- _Description of the task_
Return the records in full, exactly as given.

- _Available records_
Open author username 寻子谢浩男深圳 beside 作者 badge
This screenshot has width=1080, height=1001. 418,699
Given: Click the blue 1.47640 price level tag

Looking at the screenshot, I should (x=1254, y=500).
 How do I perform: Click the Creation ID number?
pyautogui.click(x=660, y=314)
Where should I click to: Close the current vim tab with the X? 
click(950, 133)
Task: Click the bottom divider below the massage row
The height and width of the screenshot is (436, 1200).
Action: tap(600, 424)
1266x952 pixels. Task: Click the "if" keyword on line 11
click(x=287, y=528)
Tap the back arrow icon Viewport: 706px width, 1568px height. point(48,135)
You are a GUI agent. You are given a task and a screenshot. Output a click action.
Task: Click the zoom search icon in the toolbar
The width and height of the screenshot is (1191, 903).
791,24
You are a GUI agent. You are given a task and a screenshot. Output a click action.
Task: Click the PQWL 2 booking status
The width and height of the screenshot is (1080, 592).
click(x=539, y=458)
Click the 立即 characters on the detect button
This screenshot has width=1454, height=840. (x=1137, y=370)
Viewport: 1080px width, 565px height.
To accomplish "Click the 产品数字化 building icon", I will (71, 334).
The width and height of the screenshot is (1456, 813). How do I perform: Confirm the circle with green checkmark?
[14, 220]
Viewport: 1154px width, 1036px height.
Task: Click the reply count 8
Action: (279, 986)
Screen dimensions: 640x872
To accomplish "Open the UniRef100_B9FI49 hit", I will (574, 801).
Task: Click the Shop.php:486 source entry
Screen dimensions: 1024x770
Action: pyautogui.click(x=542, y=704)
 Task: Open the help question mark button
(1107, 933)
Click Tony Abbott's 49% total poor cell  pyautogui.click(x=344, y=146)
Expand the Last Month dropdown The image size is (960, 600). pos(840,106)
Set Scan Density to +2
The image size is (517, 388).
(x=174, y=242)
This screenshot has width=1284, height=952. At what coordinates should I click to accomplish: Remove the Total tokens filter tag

- _Result_
Open author username 寻子谢浩男深圳 beside 作者 badge
This screenshot has width=1080, height=1001. 418,699
Given: Click the blue 1.47640 price level tag

Looking at the screenshot, I should (x=1254, y=500).
 How do I perform: Click the Creation ID number?
pyautogui.click(x=660, y=314)
Where should I click to: Close the current vim tab with the X? 
click(950, 133)
Task: Click the bottom divider below the massage row
The height and width of the screenshot is (436, 1200).
Action: tap(600, 424)
1266x952 pixels. Task: Click the "if" keyword on line 11
click(x=287, y=528)
Tap the back arrow icon Viewport: 706px width, 1568px height. point(48,135)
You are a GUI agent. You are given a task and a screenshot. Output a click action.
Task: Click the zoom search icon in the toolbar
The width and height of the screenshot is (1191, 903).
791,24
You are a GUI agent. You are given a task and a screenshot. Output a click action.
Task: Click the PQWL 2 booking status
The width and height of the screenshot is (1080, 592).
click(x=539, y=458)
Click the 立即 characters on the detect button
This screenshot has width=1454, height=840. (x=1137, y=370)
Viewport: 1080px width, 565px height.
To accomplish "Click the 产品数字化 building icon", I will (71, 334).
The width and height of the screenshot is (1456, 813). How do I perform: Confirm the circle with green checkmark?
[14, 220]
Viewport: 1154px width, 1036px height.
Task: Click the reply count 8
Action: (279, 986)
Screen dimensions: 640x872
To accomplish "Open the UniRef100_B9FI49 hit", I will (574, 801).
Task: Click the Shop.php:486 source entry
Screen dimensions: 1024x770
Action: pyautogui.click(x=542, y=704)
 Task: Open the help question mark button
(1107, 933)
Click Tony Abbott's 49% total poor cell  pyautogui.click(x=344, y=146)
Expand the Last Month dropdown The image size is (960, 600). pos(840,106)
Set Scan Density to +2
The image size is (517, 388).
(x=174, y=242)
This screenshot has width=1284, height=952. At what coordinates should I click to accomplish: Remove the Total tokens filter tag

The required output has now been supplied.